The US and EU account for over 50% of global GDP and have the world’s largest bilateral trade relationship, exchanging $1.1trln of goods and services annually; there’s no more integrated economic relationship on earth. One-third of world trade involves the US and EU - the US is humanity’s #1 customer, accounting for 18% of all imports, the EU is #2 at 15%.
Total US investment in the EU is 3x higher than its investment in all of Asia. EU investment in the US is 8x higher than its investment in India and China combined. The US and EU have 880mm people (12% of total population), $180trln of wealth (65% of global wealth) and own nearly all of humanity’s intellectual property.
To be sure, we have our differences, but heaven help this planet’s divided nations if we set those aside and seek material advantage.
“Mr. President, ladies and gentlemen, when I was invited by the President to the White House, I had one intention: I had the intention to make a deal today,” announced Jean-Claude Juncker, camera’s clicking, a media whir, history in the making. “And we made a deal today,” continued the President of the European Commission, as a shockwave circled the planet.

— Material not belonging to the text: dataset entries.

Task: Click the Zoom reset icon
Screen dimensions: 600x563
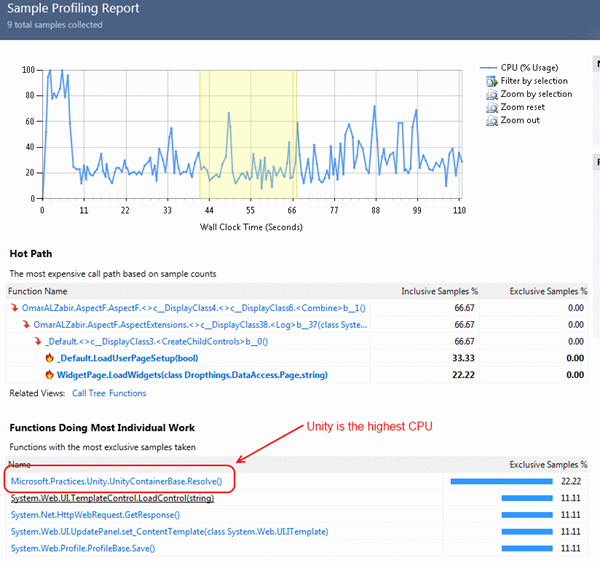Action: pyautogui.click(x=491, y=107)
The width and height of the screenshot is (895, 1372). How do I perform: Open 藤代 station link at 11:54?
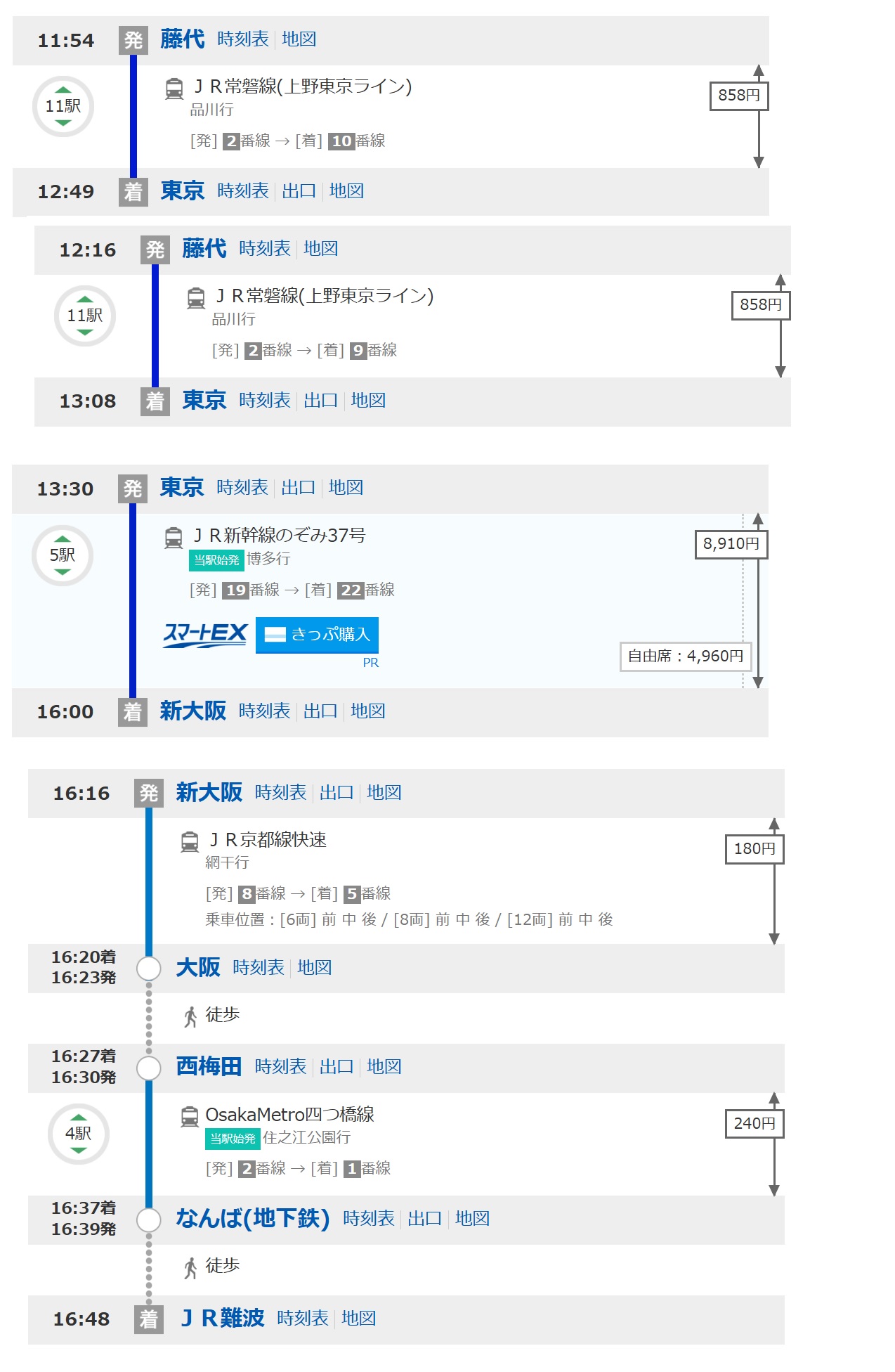pos(182,39)
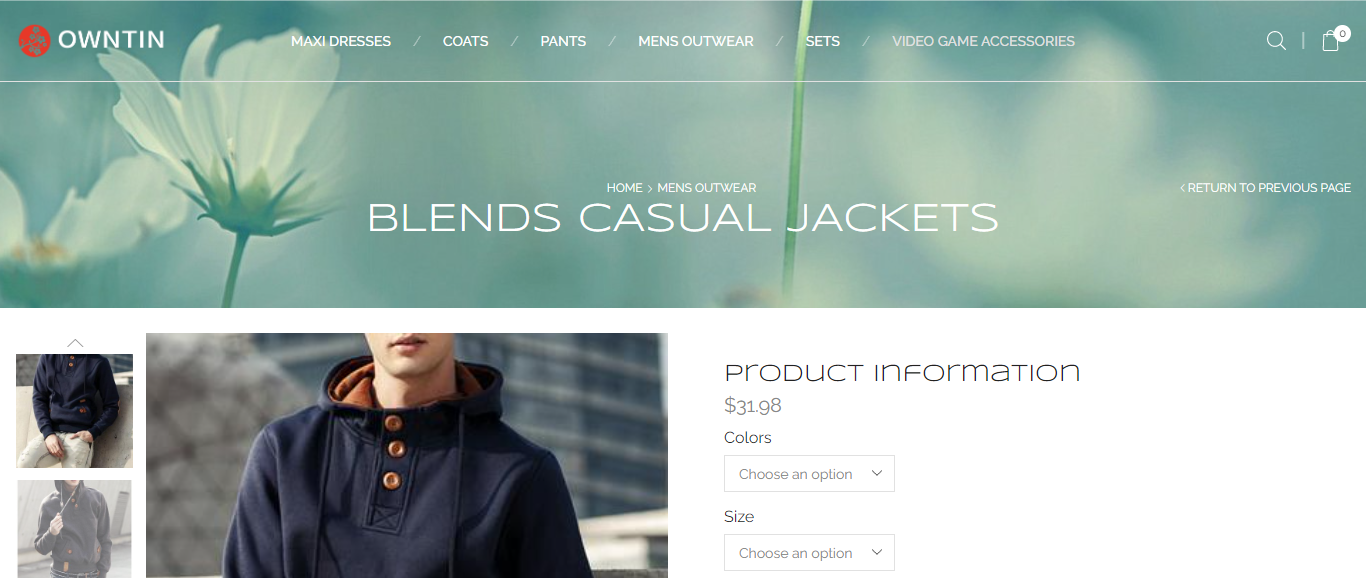Open the Colors Choose an option dropdown
Viewport: 1366px width, 578px height.
(809, 474)
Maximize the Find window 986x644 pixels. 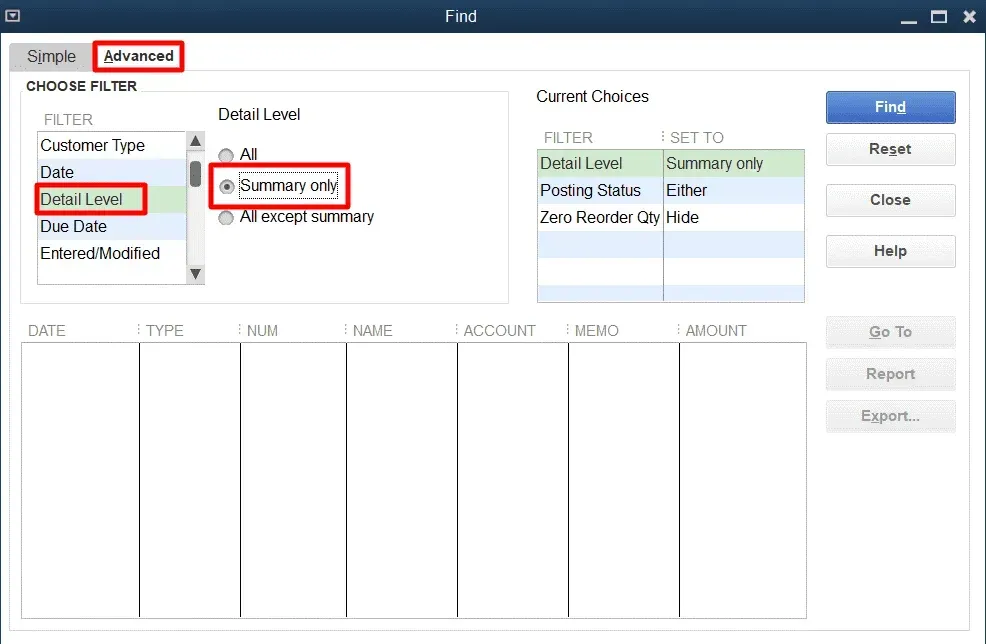click(x=938, y=17)
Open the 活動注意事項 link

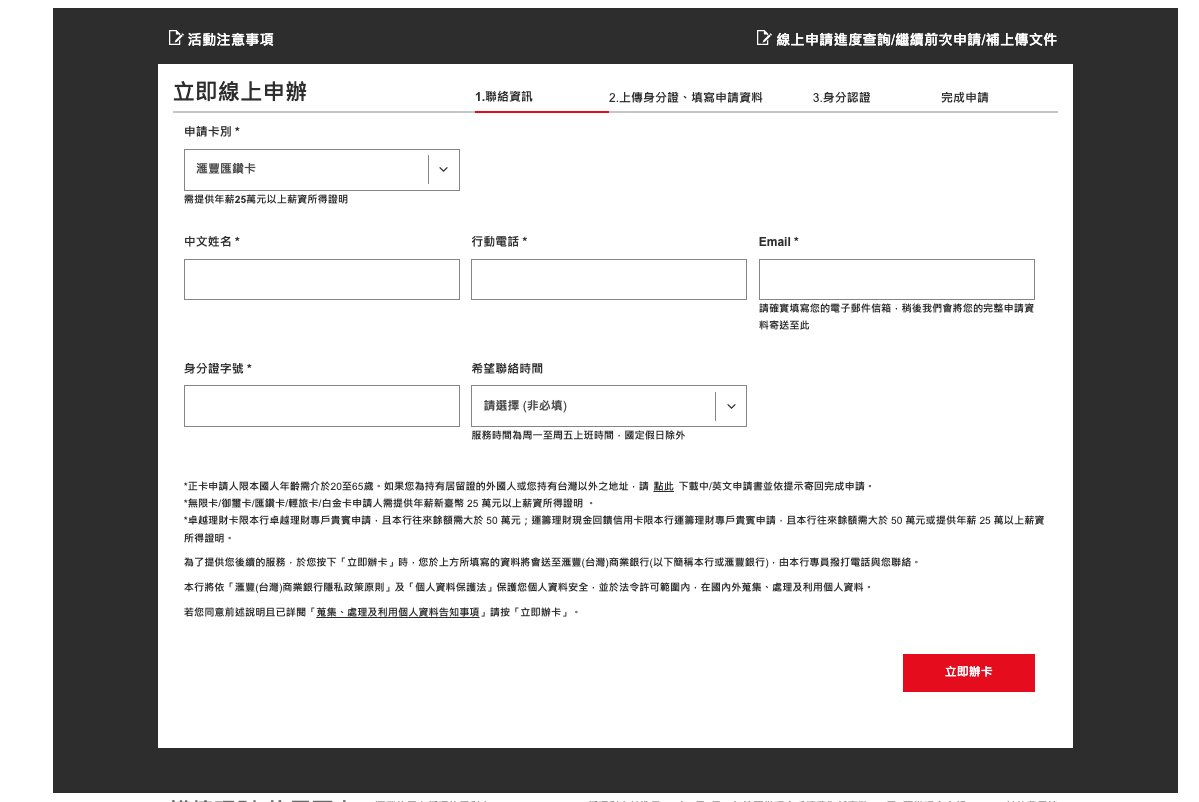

You see, throughout Europe’s timeless saga, never had a single politician cut a real deal on behalf of the entire continent, though not through any lack of effort. Many fought to attain the power of a united Europe - the Romans, Charlemagne, the short Frenchman with an ulcer, Austria’s most famous Adolph. Juncker’s unlike them all. He’s a creature of Europe’s modern union, a concept born of utter exhaustion, profound weakness.